Here is the repository for hackathon occured at INRA Toulouse on the 29 and 30 of november 2017. Ce git est écrit en FranGlais.
The purpose of this meeting was to test different workflow managers in an HPC environment. We didn't want to test Cloud and Docker functionalities.
- Estelle Ancelet (MIAT, Record),
- Philippe Bardou (GenPhySE, Sigenae),
- Floréal Cabanettes (MIAT, Bioinfo Genotoul),
- Cédric Cabau (GenPhySE, Sigenae),
- Sébastien Carrere (LIPM, Bioinfo),
- Ludovic Legrand (LIPM, Bioinfo),
- Sarah Maman (GenPhySE, Sigenae),
- Céline Noirot (MIAT, Bioinfo Genotoul),
- Maria Bernard (GABI, Sigenae)
- Review :
- Frameworks :
In directory to_start you will find data and some CWL workflow examples.
The purpose of the two days is to develop a workflow which perform :
- fastqc
- cutadapt
- STAR (Indexation if needed)
It would be great if the workflow/manager can handle a list of single fastq and paired fastq in a same workflow.
Required features of the workflow manager:
- Facility for a biologist / bio-analyst to understand errors
- Compatible HPC clusters (SGE, SLURM, ...)

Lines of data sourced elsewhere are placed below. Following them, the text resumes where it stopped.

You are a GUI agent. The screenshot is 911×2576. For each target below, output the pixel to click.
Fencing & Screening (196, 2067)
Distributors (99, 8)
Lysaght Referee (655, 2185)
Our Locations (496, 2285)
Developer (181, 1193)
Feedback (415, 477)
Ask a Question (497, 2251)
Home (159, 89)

- Easy development, handling and maintenance
- Few outbuildings
- A living community
- Generic input files (give file patterns)
- ... to be completed
Things to identify when testing managers:
- How does the manager behave if a child job is killed by the scheduler (overflow) / the user?
- Does the rerun work after killing the master job?
- During a rerun are the new parameters (put in the conf or in the command line) taken into account? For example memory options?
- Can we limit the total number of jobs used in parallel by the workflow?
- What is the space requirement during processing and after processing, are the files copied? symbolic links are made? if file are stored does it keep them zipped?
Read only Comparison sheet
If you want to add your tool or your feedback, please ask for access to celine.noirot@inra.fr.
After 2 days:
- we tried to test : Rabix, toil, pegasus without success regarding our infrastruture.
- 2 workflow managers stand out : NextFlow and Snakemake ( not a surprise ).
The caracteristics and the ease of coding are really similar. The main problem on nextflow is the memory needed by master job (50G of virtual mem not enougth!). On Snakemake it seems not to be as easy as on nextflow to use memory and cpu parameter in a rule/process.
Global comparison (here is a comparison of 06/2016)
Atout/Inconv | Snakemake | Nextflow |
---|---|---|
+ | Intègre directement plusieurs languages | Facilité de configurer cluster/process ds fichier a part |
+ | Sequana permettrait de palier fichier pairé | Gestion fichier pairé |
+ | Sequanix propose interface pour lancer les workflows | Accès immédiat aux variables mem/cpu ds process |
-/+ | Modulable (1 workflow peut importer des rules provenant d'autres fichiers) | Non modulable (1 workflow = 1 fichier) |
- | Ligne de cmd complexe pour soumission cluster | Mémoire utilisée par le job maître |
- | Pas accès immédiat aux variables mem/cpu ds rules (mais faisable) | Mémoire utilisée par le job maître |
For more details on evaluated caracteristics check the Comparison sheet and the contents of directories in comparison.
Et CWL dans tout ca ?
L'implementation de CWL est vraiment bien pensée en particulier pour la parallelisation des tâches, merge des taches parallélisées, intégration de sous workflow. Mais il faut utiliser javascript pour faire le liant entre les steps ou gérer les conditions.
Le problème c'est que lorsque l'on a choisi un gestionnaire de workflow, on code directement ds le language / format attendu par le gestionnaire. Donc soit les gestionnaires se mettent à lire le CWL soit les bioinformaticiens devront coder dans deux languages ... j'en doute.
Il existe de nombreux workflows à disposition sur le net, donc en terme d'utilisation, je ne me contenterai pas d'utiliser un seul gestionnaire. Par contre pour coder, il faudra bien en choisir un, aujourd'hui, il n'y en a pas forcement un gestionnaire qui est mieux que l'autre.